Sunday, May 10, 2015

Mysterious, Violent Death of Baltimore Man Leads to DOJ Investigation

BALTIMORE — The first police officer Freddie Gray encountered on the morning he sustained a fatal spinal cord injury was Lt. Brian Rice, a seasoned 41-year-old white law enforcement officer who, several years earlier, had his guns confiscated by deputies who took him to a hospital after a worried ex-girlfriend expressed alarm about his well-being.

About 40 minutes later, when Mr. Gray, who was black, lay shackled in a police van and was no longer breathing, Sgt. Alicia White — a 30-year-old churchgoing black woman with a reputation as a rising star — tried to remove him. “She’s not even the type of person that would jaywalk,” one neighbor said.

In between, Mr. Gray was subdued and handcuffed by two rookie bicycle officers, each in his 20s, both white. A 25-year-old black patrolman arrived to check on him. The van driver, Officer Caesar Goodson, also black, is an old-timer at 45. Described by colleagues as “passive,” he never moved up the ranks.

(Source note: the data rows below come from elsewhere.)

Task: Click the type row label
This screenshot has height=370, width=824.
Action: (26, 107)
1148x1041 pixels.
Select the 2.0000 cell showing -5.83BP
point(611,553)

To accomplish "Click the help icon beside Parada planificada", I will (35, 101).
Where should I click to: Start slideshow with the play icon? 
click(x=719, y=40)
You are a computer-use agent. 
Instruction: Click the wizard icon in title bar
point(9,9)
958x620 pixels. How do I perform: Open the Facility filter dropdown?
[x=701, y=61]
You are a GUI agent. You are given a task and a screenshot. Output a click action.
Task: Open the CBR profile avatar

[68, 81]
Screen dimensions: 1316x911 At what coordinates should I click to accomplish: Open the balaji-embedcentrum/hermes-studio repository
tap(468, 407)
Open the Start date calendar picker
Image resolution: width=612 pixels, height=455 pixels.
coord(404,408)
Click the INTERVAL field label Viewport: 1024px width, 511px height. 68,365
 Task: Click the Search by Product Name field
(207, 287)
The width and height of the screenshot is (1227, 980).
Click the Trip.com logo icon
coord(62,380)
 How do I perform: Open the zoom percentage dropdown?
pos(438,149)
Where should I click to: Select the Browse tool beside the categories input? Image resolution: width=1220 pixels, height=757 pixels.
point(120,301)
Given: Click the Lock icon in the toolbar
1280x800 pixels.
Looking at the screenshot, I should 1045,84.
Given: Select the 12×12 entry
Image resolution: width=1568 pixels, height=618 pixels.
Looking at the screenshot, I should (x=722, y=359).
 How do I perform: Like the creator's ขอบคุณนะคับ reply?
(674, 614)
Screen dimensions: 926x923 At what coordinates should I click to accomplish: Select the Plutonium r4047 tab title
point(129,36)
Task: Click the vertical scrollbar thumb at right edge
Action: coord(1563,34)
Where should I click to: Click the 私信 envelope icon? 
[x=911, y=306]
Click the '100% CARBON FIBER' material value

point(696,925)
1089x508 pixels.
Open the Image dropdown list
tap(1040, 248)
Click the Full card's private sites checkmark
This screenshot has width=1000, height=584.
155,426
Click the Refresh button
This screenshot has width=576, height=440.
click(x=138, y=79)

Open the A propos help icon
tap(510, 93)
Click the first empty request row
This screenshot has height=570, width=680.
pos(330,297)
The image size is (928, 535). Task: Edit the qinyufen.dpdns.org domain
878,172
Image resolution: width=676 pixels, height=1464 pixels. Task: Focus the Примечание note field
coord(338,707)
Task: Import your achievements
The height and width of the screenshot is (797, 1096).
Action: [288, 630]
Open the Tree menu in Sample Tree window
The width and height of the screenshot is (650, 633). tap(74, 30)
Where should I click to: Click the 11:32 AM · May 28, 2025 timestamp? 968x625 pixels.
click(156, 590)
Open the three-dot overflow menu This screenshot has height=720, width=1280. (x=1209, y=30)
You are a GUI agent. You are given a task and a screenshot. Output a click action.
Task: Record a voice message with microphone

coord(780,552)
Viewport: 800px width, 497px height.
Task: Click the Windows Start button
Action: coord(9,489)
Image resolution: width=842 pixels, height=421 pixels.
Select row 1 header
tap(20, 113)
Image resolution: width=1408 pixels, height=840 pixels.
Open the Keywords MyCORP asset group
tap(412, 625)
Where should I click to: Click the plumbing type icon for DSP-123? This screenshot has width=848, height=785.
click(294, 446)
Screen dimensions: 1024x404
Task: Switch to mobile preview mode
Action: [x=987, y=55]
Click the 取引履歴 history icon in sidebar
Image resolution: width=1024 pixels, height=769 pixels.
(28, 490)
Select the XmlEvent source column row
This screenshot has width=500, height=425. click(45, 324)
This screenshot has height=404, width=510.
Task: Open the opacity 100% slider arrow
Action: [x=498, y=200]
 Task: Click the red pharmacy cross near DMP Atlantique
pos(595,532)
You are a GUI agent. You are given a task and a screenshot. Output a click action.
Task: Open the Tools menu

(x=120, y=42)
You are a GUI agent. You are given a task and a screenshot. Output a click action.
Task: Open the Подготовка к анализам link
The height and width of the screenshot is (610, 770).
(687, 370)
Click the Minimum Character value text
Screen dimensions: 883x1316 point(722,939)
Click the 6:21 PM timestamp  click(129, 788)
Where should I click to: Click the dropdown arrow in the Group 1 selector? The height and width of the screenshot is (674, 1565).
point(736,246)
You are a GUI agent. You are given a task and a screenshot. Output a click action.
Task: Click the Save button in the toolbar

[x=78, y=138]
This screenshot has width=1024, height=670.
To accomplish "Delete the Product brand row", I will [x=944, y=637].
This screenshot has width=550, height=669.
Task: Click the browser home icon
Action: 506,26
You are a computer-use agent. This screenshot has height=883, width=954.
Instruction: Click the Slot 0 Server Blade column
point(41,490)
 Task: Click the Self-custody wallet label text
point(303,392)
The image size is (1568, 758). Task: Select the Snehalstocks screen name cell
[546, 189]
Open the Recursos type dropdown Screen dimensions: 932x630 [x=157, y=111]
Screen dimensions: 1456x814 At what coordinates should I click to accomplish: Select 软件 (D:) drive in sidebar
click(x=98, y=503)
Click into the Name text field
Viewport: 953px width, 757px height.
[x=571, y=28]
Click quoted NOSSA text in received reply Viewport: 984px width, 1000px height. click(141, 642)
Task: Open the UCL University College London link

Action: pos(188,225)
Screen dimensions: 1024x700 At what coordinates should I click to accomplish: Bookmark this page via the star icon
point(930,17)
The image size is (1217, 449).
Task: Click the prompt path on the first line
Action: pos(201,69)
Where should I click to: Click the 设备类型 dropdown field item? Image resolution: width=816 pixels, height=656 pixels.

In this mix of officers — who now face criminal charges in Mr. Gray’s death, including, for some, murder and manslaughter — one can see a portrait in miniature of the Baltimore Police Department, an agency mistrusted by many black residents, and one suffering from its own racial divide despite a decades-long effort to integrate. As the Justice Department begins a full-fledged civil rights investigation, the Gray case throws into sharp relief the department’s shortcomings and struggles for change.